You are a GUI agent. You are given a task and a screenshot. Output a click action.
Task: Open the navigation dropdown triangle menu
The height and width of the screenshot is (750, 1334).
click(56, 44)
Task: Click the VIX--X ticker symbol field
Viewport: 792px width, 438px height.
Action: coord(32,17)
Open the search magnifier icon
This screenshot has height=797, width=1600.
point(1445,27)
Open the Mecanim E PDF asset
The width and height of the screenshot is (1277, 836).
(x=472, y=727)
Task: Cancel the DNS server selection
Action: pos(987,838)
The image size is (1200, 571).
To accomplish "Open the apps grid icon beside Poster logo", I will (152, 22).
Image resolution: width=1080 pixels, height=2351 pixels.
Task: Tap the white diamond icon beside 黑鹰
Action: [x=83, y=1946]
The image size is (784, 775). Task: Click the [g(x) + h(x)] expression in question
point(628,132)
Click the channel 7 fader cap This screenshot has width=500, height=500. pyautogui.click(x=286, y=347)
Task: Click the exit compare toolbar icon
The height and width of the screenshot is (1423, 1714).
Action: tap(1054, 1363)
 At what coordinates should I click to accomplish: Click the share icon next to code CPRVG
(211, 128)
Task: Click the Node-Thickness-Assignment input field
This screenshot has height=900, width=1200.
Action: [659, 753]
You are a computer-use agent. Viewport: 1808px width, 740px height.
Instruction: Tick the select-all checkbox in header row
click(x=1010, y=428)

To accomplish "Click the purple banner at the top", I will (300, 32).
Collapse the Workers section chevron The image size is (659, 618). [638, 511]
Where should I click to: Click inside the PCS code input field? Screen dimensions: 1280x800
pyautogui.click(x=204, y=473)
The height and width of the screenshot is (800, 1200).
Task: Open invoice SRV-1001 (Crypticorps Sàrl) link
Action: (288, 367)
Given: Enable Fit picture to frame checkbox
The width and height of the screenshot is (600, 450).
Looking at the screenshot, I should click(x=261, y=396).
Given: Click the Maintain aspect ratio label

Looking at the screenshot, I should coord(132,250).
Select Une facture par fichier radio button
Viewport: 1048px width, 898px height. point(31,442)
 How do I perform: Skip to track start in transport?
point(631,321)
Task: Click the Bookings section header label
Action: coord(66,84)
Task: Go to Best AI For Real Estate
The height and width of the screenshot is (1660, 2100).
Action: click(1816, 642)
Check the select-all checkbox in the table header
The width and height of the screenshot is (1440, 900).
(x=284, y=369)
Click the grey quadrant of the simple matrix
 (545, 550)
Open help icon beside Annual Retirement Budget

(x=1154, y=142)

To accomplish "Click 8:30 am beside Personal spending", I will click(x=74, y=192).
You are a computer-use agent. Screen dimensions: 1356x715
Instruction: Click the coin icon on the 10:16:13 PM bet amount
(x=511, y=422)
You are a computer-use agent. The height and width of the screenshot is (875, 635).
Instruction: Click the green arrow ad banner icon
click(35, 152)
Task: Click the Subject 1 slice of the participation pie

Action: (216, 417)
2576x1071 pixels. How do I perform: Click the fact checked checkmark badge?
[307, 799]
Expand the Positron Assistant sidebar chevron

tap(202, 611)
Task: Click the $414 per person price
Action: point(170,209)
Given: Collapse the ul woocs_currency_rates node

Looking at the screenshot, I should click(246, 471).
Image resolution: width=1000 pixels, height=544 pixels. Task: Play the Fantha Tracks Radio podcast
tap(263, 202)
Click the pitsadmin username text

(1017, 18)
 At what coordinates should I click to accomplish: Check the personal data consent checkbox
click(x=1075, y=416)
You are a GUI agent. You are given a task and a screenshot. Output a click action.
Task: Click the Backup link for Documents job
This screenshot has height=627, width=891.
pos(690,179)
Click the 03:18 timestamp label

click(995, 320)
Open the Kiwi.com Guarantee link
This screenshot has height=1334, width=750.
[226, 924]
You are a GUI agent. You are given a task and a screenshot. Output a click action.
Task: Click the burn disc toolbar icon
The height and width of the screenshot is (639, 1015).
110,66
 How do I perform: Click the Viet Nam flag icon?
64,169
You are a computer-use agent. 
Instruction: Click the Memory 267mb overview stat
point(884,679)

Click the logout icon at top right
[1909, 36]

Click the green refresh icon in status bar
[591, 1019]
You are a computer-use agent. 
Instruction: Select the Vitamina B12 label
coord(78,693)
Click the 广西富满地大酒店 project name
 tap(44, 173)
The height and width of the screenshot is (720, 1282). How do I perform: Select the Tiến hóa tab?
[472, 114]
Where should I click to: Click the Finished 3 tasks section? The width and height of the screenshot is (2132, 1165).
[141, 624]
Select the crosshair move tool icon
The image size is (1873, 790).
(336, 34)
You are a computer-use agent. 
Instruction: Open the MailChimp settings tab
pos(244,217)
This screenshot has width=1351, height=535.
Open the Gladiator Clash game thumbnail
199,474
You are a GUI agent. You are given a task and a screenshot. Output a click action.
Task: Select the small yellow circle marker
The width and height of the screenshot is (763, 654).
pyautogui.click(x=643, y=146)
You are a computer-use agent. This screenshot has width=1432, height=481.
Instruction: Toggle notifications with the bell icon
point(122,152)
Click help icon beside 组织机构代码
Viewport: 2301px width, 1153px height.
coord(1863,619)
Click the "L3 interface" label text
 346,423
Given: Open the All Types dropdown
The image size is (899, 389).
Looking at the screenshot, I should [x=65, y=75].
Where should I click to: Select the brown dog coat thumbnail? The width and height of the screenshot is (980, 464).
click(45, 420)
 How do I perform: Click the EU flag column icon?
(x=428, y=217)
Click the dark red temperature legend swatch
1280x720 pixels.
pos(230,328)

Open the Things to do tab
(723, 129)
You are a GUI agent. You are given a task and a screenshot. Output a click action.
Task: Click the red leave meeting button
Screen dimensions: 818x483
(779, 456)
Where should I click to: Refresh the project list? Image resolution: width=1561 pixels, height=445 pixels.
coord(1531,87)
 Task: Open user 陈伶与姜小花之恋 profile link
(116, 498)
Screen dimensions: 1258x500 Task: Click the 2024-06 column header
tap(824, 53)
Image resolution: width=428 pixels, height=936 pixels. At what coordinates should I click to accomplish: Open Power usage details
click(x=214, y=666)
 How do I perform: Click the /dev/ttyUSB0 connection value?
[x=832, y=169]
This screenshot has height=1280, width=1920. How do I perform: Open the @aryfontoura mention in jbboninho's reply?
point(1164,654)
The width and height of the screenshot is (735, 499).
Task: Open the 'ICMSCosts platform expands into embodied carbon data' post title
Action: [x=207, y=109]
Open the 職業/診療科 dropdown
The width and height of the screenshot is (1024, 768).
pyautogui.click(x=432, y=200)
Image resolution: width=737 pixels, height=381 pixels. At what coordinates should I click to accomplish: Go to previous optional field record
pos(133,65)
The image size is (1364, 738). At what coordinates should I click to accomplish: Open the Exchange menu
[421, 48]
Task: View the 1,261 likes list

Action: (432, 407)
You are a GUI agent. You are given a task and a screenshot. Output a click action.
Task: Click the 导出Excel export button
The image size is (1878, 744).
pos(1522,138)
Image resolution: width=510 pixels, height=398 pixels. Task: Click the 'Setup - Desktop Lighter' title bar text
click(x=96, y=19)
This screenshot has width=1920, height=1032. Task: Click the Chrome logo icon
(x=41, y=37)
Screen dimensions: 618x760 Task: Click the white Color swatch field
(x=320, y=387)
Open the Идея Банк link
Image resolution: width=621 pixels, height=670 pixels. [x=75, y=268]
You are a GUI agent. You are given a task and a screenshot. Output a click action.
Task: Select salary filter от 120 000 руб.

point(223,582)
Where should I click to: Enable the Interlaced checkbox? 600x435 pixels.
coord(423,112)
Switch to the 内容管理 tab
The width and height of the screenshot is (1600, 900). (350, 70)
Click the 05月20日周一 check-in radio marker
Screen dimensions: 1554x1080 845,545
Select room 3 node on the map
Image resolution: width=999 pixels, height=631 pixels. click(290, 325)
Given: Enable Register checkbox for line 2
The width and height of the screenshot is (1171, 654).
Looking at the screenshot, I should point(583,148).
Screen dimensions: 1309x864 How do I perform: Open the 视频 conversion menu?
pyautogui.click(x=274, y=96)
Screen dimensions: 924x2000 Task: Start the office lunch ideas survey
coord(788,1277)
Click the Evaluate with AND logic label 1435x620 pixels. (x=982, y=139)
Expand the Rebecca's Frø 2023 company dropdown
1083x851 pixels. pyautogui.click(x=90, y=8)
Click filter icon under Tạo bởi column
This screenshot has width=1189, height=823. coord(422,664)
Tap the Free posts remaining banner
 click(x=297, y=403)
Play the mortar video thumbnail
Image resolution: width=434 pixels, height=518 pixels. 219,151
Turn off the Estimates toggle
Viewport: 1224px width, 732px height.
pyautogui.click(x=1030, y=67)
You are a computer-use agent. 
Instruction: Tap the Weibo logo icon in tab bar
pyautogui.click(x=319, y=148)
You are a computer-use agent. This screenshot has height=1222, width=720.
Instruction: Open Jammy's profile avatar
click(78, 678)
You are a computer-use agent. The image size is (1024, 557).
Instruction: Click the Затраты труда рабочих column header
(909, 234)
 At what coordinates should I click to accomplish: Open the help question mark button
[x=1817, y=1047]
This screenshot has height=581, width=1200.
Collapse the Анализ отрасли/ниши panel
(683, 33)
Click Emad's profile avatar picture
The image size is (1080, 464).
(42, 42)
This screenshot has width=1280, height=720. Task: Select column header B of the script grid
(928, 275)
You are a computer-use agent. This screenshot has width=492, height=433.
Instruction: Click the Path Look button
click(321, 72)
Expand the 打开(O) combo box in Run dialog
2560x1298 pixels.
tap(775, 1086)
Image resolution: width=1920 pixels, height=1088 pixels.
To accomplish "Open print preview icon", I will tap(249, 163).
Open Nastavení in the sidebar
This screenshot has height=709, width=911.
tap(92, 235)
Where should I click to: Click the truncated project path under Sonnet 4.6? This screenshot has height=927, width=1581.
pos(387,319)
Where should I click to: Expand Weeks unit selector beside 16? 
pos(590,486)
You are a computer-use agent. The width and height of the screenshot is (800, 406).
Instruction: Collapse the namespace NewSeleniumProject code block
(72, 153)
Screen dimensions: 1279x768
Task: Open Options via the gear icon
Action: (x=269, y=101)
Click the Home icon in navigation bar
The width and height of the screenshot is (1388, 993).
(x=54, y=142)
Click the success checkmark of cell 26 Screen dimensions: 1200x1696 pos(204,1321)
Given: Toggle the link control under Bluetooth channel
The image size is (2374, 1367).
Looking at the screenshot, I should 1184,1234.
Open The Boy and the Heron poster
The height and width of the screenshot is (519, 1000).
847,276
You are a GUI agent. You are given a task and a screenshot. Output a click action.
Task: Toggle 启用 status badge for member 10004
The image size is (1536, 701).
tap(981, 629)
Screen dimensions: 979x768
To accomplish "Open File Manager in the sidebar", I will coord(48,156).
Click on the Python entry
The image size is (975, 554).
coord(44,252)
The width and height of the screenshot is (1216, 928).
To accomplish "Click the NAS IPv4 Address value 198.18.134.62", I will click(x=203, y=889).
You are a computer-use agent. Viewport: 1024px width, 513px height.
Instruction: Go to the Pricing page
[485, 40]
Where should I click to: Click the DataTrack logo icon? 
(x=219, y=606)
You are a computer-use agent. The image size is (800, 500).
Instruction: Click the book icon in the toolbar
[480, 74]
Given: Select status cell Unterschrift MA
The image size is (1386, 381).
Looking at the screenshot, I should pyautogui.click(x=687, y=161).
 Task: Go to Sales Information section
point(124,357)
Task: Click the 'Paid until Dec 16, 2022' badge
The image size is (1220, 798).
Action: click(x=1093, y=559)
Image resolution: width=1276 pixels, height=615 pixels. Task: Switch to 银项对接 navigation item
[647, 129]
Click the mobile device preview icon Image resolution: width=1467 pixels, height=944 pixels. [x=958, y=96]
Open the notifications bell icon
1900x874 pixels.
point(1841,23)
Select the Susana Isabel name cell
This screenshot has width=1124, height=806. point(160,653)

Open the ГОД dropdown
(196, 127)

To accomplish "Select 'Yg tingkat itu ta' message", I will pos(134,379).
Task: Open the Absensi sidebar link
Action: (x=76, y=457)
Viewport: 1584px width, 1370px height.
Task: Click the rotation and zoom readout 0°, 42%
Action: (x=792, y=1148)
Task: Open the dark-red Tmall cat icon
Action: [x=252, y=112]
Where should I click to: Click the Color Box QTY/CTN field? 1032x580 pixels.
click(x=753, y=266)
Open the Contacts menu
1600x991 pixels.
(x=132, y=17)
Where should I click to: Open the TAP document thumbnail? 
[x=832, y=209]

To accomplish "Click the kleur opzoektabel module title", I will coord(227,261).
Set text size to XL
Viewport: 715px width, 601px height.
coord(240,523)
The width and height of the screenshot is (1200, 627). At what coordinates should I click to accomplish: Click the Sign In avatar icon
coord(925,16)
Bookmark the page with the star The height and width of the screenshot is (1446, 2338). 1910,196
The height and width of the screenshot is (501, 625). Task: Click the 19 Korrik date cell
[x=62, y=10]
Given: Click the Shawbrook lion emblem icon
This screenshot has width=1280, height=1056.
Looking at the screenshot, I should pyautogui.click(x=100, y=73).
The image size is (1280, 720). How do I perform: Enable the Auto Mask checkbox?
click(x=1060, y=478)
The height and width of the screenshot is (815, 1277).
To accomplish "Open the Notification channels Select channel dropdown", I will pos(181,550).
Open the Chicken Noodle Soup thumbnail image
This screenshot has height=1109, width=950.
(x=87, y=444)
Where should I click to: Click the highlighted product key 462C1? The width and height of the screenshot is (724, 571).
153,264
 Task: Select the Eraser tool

════════════════

Your objective:
Copy out everything in the entries from the line containing "Open the Mecanim E PDF asset" down to the line containing "Action: pos(987,838)", both lines included, without changing a character.

Correct response:
Open the Mecanim E PDF asset
The width and height of the screenshot is (1277, 836).
(x=472, y=727)
Task: Cancel the DNS server selection
Action: pos(987,838)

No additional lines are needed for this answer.